Hi Guenter,
Thanks for your feedback
On 24 May 2015 at 22:15, Guenter Roeck linux@roeck-us.net wrote:
On 05/24/2015 03:15 AM, Fu Wei wrote:
Hi Guenter,
On 24 May 2015 at 04:01, Guenter Roeck linux@roeck-us.net wrote:
On 05/23/2015 12:40 PM, Timur Tabi wrote: [ ... ]
I use emergency_restart(), because the watchdog-api.txt documentation says this:
"If userspace fails (RAM error, kernel bug, whatever), the notifications cease to occur, and the hardware watchdog will reset the system (causing a reboot) after the timeout occurs."
Maybe I'm reading this too literally, but to me this means that when the timeout expires, the system has to reset immediately.
However, maybe panic() is better, since it can do the same thing and more.
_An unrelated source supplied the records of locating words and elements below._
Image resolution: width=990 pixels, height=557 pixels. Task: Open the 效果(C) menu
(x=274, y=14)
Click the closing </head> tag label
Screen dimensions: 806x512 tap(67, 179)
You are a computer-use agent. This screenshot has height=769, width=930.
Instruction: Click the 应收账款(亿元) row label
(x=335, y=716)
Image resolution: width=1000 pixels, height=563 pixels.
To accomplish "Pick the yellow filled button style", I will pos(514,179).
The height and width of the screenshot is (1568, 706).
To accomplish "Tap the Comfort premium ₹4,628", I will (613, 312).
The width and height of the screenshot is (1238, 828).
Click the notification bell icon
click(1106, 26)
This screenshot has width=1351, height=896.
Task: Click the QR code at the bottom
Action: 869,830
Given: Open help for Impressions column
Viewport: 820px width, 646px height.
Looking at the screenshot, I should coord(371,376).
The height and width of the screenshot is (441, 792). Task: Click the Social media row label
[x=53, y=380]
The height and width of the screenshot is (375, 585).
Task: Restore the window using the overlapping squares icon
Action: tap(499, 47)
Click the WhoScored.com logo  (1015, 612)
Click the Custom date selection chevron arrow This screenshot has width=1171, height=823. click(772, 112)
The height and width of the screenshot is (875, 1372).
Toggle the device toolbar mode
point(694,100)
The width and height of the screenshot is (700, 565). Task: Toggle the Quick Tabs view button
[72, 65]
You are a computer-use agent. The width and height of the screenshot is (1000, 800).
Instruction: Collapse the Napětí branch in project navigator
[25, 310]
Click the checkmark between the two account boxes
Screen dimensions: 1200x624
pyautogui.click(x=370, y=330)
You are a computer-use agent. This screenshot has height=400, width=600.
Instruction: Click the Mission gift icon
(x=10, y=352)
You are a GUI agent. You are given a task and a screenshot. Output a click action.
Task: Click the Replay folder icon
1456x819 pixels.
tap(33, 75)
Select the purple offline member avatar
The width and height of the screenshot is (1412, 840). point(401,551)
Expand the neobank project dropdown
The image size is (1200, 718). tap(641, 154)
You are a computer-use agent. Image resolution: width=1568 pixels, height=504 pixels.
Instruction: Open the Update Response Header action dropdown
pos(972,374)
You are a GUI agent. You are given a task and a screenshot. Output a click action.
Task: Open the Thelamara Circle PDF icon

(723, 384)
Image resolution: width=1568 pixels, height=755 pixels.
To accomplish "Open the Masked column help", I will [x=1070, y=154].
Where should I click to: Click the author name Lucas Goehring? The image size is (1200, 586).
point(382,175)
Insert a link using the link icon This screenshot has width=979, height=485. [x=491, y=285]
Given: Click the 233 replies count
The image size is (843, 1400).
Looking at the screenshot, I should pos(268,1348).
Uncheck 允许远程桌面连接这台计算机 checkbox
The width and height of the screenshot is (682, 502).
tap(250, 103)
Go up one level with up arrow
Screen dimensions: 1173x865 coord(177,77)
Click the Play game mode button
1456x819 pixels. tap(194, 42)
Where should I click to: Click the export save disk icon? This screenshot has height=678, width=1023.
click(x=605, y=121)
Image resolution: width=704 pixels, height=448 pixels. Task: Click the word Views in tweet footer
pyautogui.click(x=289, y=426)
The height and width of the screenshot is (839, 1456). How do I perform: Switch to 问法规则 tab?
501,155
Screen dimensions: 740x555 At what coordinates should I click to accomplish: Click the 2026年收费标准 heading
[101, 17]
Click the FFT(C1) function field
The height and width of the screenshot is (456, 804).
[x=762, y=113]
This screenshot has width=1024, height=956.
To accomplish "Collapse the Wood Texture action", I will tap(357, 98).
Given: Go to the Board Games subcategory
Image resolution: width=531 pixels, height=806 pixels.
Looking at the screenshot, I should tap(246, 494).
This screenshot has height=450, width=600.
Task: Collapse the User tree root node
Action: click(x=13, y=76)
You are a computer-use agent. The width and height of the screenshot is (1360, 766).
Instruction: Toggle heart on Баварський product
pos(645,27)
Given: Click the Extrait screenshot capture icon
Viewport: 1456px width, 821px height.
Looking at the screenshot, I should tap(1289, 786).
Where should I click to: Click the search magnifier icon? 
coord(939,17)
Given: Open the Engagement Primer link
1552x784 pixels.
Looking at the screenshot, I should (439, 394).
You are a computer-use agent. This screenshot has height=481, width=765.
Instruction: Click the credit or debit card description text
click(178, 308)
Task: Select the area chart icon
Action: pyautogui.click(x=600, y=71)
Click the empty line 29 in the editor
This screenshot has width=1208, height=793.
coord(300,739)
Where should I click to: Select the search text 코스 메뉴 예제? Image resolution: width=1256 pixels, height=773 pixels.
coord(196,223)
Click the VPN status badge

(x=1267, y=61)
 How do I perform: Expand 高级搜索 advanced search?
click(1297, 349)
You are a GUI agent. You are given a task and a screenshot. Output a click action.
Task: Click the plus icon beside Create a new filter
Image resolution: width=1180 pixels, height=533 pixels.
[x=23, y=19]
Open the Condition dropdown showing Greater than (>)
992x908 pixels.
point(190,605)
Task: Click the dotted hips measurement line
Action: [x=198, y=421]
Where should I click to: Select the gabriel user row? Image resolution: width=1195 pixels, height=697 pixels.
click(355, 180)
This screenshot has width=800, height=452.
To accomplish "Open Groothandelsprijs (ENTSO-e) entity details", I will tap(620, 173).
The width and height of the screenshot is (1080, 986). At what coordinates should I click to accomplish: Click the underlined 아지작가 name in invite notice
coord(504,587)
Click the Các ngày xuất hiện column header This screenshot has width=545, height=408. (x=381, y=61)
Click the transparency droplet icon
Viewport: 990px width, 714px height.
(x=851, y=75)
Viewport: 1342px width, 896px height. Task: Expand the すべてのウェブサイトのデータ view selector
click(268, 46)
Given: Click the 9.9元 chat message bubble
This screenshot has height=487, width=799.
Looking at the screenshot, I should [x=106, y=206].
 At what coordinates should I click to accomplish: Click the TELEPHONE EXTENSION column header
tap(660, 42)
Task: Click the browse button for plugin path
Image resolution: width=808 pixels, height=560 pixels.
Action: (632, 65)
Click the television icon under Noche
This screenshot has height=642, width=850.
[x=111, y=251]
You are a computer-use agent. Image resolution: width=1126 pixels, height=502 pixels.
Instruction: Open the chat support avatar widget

I have a specific requirement at work to have watchdog expiration (not this watchdog, this is different HW) result in a panic, specifically to enable crashdump support and thus post-mortem analysis.
I had not thought about this use case myself, and I had always wondered why watchdog driver implementers would choose to call panic() after an interrupt or NMI. But we live and learn, so now I finally understand.
In the pretimeout/timeout world, the pretimeout would (typically) result in a panic, and the timeout would result in a reset. So one would set the timer register to 10s for 10s pretimeout and 20s timeout.
However, the pretimeout concept assumes that there are two timers which can be set independently. As you had pointed out earlier, and as the specification seems to confirm, that is not the case here.
Sorry, in Documentation/watchdog/watchdog-api.txt, I can not get the info about " the pretimeout concept assumes that there are two timers which can be set independently." Could you kindly point out where is the assumption.
I thinks in kernel documentation, that meams "one watchdog has two timeout stages", maybe I miss something. Could you help me out?
My apologies. Terminology problem; see below.
Note that the pretimeout, as documented, is a difference to the real timeout, not an absolute time (which I had not realized before).
"Note that the pretimeout is the number of seconds before the time when the timeout will go off. It is not the number of seconds until the pretimeout. So, for instance, if you set the timeout to 60 seconds and the pretimeout to 10 seconds, the pretimeout will go off in 50 seconds. Setting a pretimeout to zero disables it."
yes , this patchset is designed for this pretimeout concept
As such, I don't really understand why and how the pretimeout / timeout concept would add any value here and not just make things more complicated than necessary. Maybe I am just missing something.
If pretimeout concept assumes that there are two timers, I misunderstand the "pretimeout", then I will delete the pretimeout immediately.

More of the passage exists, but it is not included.